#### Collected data

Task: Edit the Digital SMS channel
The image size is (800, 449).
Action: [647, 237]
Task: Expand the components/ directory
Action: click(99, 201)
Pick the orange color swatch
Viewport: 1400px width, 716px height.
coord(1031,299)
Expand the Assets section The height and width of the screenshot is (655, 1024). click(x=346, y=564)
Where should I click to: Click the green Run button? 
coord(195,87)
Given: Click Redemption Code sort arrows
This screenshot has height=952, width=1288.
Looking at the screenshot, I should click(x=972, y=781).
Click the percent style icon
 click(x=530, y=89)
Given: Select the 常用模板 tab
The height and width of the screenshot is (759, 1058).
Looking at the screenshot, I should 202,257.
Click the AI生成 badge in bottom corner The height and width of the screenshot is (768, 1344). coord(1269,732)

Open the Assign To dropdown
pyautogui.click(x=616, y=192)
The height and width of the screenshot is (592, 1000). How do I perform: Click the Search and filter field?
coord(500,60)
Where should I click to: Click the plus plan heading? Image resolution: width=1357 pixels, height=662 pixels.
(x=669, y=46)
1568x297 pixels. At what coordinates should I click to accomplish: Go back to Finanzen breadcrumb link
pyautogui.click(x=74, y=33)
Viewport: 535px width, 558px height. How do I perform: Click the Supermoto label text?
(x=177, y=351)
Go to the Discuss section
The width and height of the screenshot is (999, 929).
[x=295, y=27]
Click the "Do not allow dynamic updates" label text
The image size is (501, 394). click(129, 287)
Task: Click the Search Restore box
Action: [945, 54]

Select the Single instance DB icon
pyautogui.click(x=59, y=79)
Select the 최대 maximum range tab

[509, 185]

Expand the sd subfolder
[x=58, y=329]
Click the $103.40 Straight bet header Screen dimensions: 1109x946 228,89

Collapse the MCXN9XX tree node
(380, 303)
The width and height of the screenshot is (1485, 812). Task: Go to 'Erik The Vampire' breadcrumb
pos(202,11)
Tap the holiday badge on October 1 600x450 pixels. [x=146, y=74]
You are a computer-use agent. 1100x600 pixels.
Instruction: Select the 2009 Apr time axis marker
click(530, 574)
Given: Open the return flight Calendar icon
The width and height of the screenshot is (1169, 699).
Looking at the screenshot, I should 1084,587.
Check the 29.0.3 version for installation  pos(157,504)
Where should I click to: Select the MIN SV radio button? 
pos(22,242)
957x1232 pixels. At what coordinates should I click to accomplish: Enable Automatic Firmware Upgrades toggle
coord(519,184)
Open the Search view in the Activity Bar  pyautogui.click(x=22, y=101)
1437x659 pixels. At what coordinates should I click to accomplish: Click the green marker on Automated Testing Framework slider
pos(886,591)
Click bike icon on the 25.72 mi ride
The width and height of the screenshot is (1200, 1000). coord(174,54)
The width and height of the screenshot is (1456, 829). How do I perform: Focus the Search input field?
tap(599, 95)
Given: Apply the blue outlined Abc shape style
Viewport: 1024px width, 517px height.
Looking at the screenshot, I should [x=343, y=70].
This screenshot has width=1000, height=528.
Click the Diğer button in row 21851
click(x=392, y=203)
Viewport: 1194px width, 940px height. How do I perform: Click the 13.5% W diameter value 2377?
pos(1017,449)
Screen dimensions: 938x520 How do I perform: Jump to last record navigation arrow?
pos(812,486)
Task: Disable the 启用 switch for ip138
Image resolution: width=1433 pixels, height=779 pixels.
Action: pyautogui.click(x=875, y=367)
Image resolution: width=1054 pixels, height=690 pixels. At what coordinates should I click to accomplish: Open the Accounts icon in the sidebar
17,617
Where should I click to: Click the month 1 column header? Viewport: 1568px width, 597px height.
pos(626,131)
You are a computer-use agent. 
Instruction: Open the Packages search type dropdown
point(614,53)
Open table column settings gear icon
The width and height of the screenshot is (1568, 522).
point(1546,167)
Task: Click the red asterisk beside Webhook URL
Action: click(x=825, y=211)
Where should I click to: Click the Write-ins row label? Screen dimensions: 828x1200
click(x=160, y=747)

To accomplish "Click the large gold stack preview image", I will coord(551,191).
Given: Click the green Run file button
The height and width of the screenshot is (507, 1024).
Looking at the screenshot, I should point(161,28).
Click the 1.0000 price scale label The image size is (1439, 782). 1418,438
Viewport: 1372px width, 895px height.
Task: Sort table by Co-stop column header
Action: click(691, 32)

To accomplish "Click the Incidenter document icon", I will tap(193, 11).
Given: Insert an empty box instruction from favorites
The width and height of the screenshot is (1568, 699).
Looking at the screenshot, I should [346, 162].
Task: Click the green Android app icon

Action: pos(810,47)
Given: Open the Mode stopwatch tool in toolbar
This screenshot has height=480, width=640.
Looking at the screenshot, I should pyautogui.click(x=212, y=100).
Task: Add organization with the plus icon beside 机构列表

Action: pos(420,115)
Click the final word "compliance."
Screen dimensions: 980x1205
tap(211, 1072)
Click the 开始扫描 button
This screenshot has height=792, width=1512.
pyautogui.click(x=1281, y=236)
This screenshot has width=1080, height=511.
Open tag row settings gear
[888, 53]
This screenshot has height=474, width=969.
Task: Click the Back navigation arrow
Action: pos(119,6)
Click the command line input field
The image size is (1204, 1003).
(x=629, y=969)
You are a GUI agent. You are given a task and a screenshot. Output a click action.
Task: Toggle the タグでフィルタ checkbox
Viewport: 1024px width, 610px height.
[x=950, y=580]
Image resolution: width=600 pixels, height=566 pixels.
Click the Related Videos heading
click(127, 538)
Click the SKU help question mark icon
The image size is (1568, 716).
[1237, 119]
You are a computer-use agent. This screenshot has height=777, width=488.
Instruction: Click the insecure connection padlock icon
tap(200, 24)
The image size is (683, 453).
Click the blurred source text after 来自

#### YOUR ASSIGNMENT
Could you print, word for word, the line containing "Image resolution: width=600" and every line after it through the end of the records, and nothing else?

#### EXERCISE RESPONSE
Image resolution: width=600 pixels, height=566 pixels.
Click the Related Videos heading
click(127, 538)
Click the SKU help question mark icon
The image size is (1568, 716).
[1237, 119]
You are a computer-use agent. This screenshot has height=777, width=488.
Instruction: Click the insecure connection padlock icon
tap(200, 24)
The image size is (683, 453).
Click the blurred source text after 来自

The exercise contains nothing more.